Study: Intermittent fasting inhibits platelet activation and thrombosis through the intestinal metabolite indole-3-propionate. Image Credit: Shutterstock AI Generator / Shutterstock.com
A recent study published in the journal Life Metabolism determines the effect of intermittent fasting (IF) on platelet activation.
What causes cardiovascular disease?
Cardiovascular disease (CVD) is responsible for over 20 million deaths annually, most of which are due to heart attacks or strokes caused by blocked arteries. Risk factors for CVDs include atherosclerosis, high blood cholesterol fractions, and increased blood glucose levels. Each of these risk factors increases platelet aggregation, which subsequently worsens the risk of arterial thrombosis and CVD.
Despite the widespread availability of antiplatelet drugs, heart attacks caused by platelet-triggered coronary vessel clots persist in many patients taking these medications.
Lifestyle choices to mitigate CVD risk include following certain dietary patterns, such as IF, which can involve reducing energy intake by 60% two days a week or on alternate days. IF has been reported to reduce adverse outcomes in patients with diabetes, high cholesterol levels, cancer, Alzheimer’s disease, and aging-related deterioration in health.
Intermittent fasting improves cardiovascular health by reducing blood pressure, cholesterol, and insulin resistance. The current study investigated the effect of IF on the gut microbiota and their metabolites, which may impact platelet-related processes.
About the study
The current study included coronary artery disease (CAD) patients treated with aspirin who were randomly assigned to either the IF or ad libitum (AL) groups. The IF group was advised to fast every second day and consume an AL diet on alternating days. Platelets were isolated from blood samples collected before and after the 10-day experiment.
In vivo studies were also conducted with mice with the apolipoprotein E (ApoE) gene randomly assigned to the AL or IF groups. The IF group was not offered food every second day during the fasting period.
IF reduces platelet activation and thrombosis risk
IF was found to inhibit both platelet activation and thrombus formation in humans and mice.
Spectrometric assessment of the gut microbiota identified high levels of orotate and indole-3-propionic acid (IPA) in the IF group. Since orotate did not affect platelet activation, IPA was further investigated.
In vivo and in vitro experiments demonstrated that IPA treatment inhibits platelet activation and time to thrombin formation, which is comparable to the antithrombotic efficacy of 5 mg/kg of clopidogrel, a commonly prescribed antithrombotic drug.
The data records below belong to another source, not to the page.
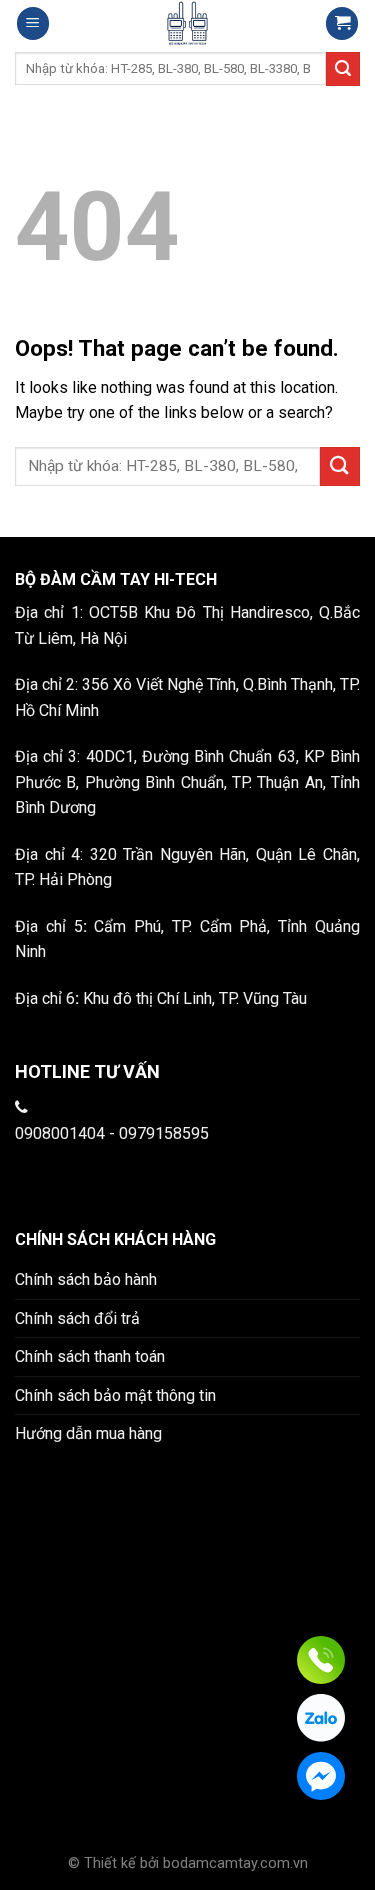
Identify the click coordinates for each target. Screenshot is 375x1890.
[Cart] (342, 23)
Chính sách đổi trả (77, 1318)
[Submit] (340, 466)
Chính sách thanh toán (90, 1356)
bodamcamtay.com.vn (235, 1863)
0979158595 (164, 1133)
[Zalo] (321, 1718)
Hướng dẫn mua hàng (88, 1433)
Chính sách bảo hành (86, 1279)
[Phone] (321, 1660)
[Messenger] (321, 1776)
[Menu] (33, 23)
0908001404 (60, 1133)
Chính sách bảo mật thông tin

In fact, the combination treatment of IPA and clopidogrel had a synergistic effect on preventing the formation of thrombi.
Platelet activation was reduced in patients with coronary atherosclerosis or CAD following ten days of IF as compared to AL or unrestricted feeding. Platelet aggregation was inversely correlated with blood IPA levels, further supporting the role of IPA in platelet inhibition.
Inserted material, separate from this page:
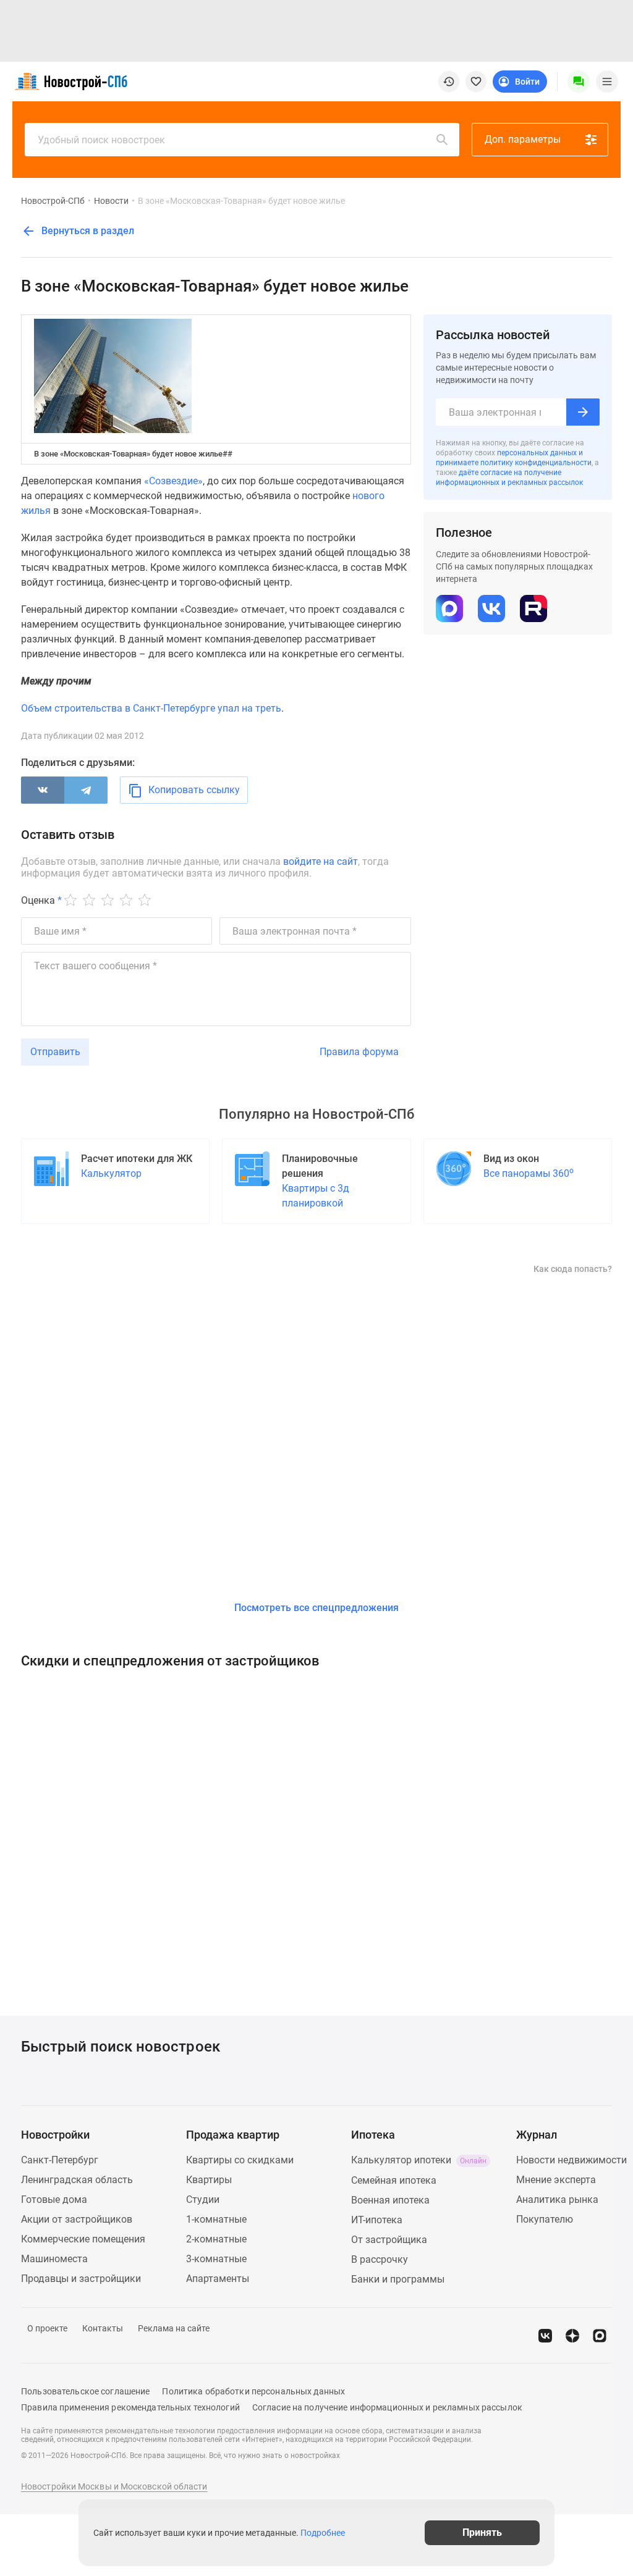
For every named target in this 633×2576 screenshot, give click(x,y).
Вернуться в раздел (86, 231)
IPA binds to the platelet pregnane X receptor (PXR), which subsequently inhibits downstream platelet-activating pathways like the Src/Lyn/Syk pathway that prevent thrombus formation. Blocking Src, Syk, phosphoinositide phospholipase C (PLCγ), protein kinase C (PKC), and calcium channels led to a significant rise in IPA-induced platelet aggregation, which confirms the role of PXR-related signaling pathways in IPA's ability to suppress platelet activation.
The role of the gut microbiota
IPA is primarily produced by the Clostridium sporogenes, a gram-positive gastrointestinal (GI) bacterium. Mice treated with C. sporogenes exhibited higher IPA levels in their GI systems, plasma, and platelets, which correlated with a significantly lower platelet aggregation ratio and prolonged thrombus time as compared to control-treated mice.
IF was found to increase gastrointestinal levels of C. sporogenes. Comparatively, antibiotic treatment led to increased platelet aggregation in IF mice.
IPA derived from C. sporogenes may mediate the beneficial effects of IF through inhibiting platelet activation and thrombus formation.”
Conclusions
IF likely reduces platelet activation and arterial clot formation, thus indicating that this dietary pattern improves cardiovascular health by altering gut microflora, which leads to higher serum IPA levels. This activity was mediated by IPA-PXR binding, which led to downstream effects that suppressed platelet activation.
Taken together, the study findings indicate that IF has the potential to treat patients with coronary atherosclerosis by suppressing platelet activation and clot formation within their coronary arteries. Nevertheless, additional clinical studies are needed to validate these findings and inferences.
Journal reference:
- Qi, Z., Zhou, L., Dai, S., et al. (2025). Intermittent fasting inhibits platelet activation and thrombosis through the intestinal metabolite indole-3-propionate. Life Metabolism. doi:10.1093/lifemeta/loaf002.